> PROBLEM TO WORK ON: With the first line as the start and the line containing "Política (26, 2360)" as the end, write out every line of the records exactly.

Stored data entries:
★ ★ ★ ★

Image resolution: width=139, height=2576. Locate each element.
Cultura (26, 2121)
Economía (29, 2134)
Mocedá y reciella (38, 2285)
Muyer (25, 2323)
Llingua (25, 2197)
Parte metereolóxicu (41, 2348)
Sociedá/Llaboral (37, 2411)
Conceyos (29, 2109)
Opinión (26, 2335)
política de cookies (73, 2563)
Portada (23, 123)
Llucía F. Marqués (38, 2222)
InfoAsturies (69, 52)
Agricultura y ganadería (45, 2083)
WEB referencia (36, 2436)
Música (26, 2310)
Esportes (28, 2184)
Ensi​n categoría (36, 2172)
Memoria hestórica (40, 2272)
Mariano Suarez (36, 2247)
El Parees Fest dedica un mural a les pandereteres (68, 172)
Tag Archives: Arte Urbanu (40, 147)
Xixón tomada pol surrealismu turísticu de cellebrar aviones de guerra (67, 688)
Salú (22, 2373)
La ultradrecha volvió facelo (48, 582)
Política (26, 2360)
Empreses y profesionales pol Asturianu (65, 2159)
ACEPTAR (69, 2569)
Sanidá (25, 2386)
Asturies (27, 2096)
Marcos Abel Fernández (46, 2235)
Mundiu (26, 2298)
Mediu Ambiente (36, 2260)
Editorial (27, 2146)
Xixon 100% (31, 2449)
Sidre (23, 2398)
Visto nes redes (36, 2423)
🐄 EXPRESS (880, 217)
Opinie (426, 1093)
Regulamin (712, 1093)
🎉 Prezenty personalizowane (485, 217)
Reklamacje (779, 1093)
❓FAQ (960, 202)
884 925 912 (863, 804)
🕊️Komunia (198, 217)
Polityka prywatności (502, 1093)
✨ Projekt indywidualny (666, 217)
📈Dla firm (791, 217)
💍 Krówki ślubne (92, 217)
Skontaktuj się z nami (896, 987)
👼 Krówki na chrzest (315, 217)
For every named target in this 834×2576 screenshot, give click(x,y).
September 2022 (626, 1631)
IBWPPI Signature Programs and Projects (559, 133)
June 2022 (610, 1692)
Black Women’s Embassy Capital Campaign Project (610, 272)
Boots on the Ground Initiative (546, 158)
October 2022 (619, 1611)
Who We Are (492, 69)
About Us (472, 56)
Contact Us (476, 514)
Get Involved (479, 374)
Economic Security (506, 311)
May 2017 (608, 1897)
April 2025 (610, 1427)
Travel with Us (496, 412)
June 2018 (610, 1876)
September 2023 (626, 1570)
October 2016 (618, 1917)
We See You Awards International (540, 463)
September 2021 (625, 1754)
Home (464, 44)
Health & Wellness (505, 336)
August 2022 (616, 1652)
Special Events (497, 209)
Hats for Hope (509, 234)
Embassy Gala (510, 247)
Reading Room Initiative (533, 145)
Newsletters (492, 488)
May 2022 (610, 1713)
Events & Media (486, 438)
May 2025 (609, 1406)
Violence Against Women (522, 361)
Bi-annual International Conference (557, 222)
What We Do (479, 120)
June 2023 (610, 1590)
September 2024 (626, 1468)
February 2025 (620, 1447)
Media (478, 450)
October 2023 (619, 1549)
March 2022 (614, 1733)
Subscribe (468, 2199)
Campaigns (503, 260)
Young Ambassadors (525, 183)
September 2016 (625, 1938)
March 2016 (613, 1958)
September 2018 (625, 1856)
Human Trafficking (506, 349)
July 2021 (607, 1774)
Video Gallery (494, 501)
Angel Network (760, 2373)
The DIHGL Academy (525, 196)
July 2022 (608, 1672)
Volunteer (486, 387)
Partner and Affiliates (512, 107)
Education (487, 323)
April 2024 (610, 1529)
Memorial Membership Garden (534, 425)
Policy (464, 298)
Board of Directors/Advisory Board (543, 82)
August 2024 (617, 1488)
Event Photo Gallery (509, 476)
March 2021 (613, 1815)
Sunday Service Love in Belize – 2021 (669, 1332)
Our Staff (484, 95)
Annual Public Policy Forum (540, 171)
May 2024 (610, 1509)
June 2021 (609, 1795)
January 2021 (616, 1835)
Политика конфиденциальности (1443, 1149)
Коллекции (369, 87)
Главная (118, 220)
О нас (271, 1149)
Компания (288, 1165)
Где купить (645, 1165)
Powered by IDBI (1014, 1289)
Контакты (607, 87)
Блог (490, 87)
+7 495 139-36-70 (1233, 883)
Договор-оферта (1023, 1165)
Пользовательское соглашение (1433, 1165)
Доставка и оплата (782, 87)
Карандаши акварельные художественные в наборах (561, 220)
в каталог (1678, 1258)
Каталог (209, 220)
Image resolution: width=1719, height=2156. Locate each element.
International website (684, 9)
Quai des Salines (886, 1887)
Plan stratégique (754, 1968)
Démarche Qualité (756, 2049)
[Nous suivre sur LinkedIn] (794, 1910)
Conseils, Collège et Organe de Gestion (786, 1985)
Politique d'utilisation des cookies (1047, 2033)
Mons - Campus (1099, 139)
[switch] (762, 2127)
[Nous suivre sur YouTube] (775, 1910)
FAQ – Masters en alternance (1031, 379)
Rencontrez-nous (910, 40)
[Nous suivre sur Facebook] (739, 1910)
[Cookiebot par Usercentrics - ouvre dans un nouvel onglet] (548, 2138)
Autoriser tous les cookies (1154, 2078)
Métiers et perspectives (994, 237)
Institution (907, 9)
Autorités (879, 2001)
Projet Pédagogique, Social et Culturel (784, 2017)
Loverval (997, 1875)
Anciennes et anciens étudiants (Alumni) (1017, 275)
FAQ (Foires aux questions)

★ ★ ★ ★

> TASK SOLUTION:
Image resolution: width=139, height=2576. Locate each element.
Cultura (26, 2121)
Economía (29, 2134)
Mocedá y reciella (38, 2285)
Muyer (25, 2323)
Llingua (25, 2197)
Parte metereolóxicu (41, 2348)
Sociedá/Llaboral (37, 2411)
Conceyos (29, 2109)
Opinión (26, 2335)
política de cookies (73, 2563)
Portada (23, 123)
Llucía F. Marqués (38, 2222)
InfoAsturies (69, 52)
Agricultura y ganadería (45, 2083)
WEB referencia (36, 2436)
Música (26, 2310)
Esportes (28, 2184)
Ensi​n categoría (36, 2172)
Memoria hestórica (40, 2272)
Mariano Suarez (36, 2247)
El Parees Fest dedica un mural a les pandereteres (68, 172)
Tag Archives: Arte Urbanu (40, 147)
Xixón tomada pol surrealismu turísticu de cellebrar aviones de guerra (67, 688)
Salú (22, 2373)
La ultradrecha volvió facelo (48, 582)
Política (26, 2360)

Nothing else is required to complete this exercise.